Problem requirements: Make a verbatim copy of the entries below; pictures stay out.

Recorded information:
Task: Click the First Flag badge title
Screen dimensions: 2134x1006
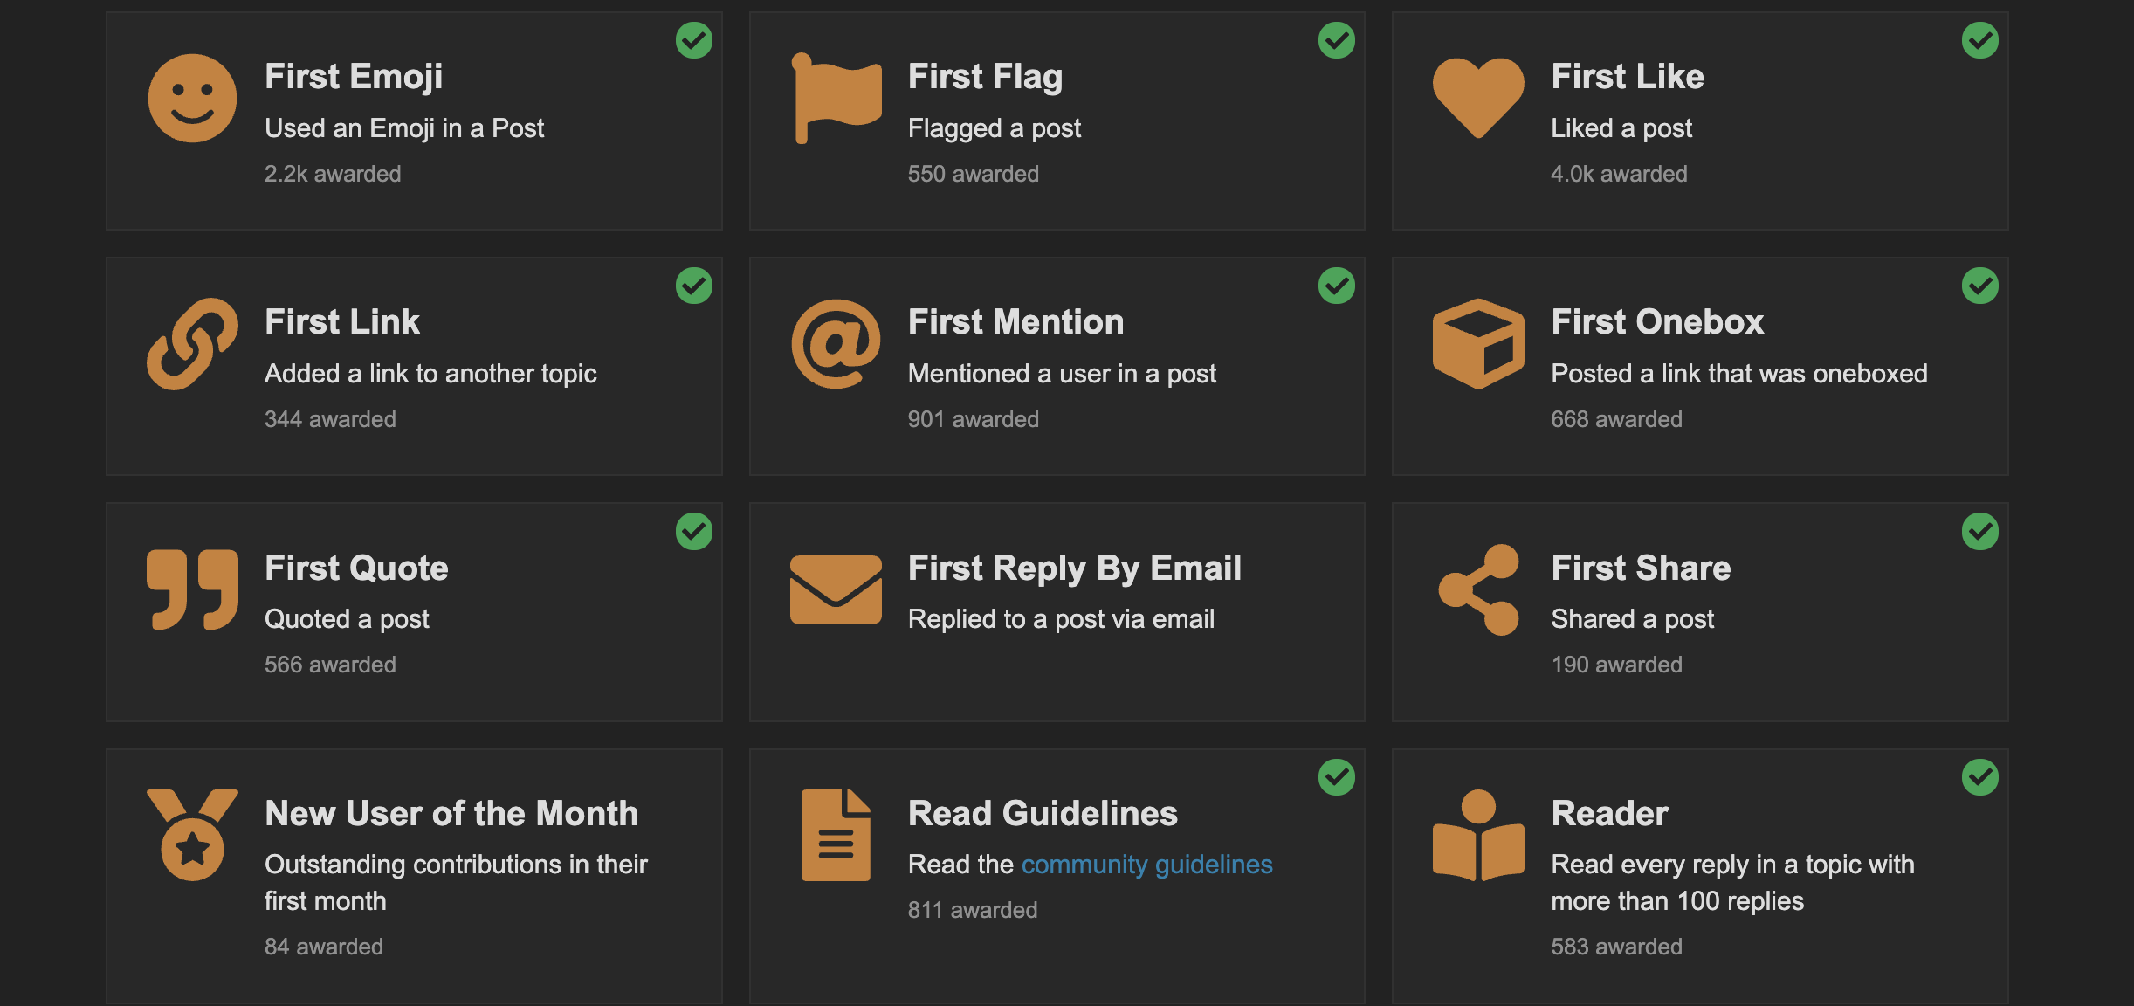Action: (985, 76)
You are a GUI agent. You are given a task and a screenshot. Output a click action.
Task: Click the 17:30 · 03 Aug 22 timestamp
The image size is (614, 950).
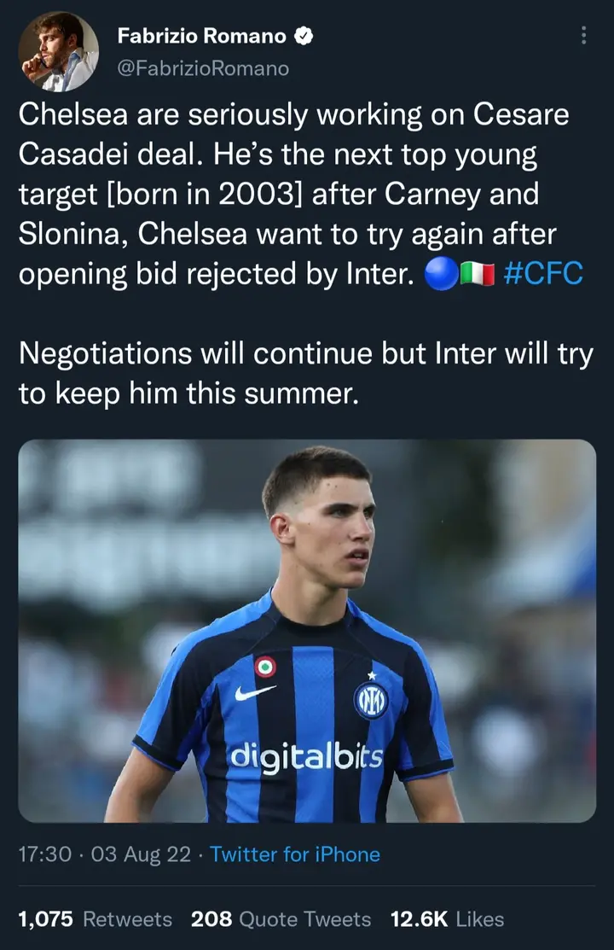click(x=105, y=854)
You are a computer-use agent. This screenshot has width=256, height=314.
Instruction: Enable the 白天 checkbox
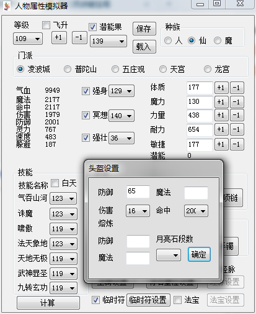point(55,183)
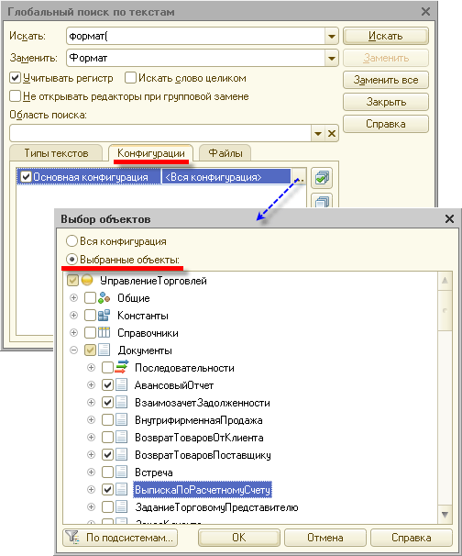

Response to this exercise:
Task: Click the First Flag badge title
Screen dimensions: 2134x1006
Action: (985, 76)
You are a GUI agent. You are given a task and a screenshot. Output a click action.
Task: Click the 17:30 · 03 Aug 22 timestamp
The image size is (614, 950).
click(x=105, y=854)
You are a computer-use agent. This screenshot has width=256, height=314.
Instruction: Enable the 白天 checkbox
point(55,183)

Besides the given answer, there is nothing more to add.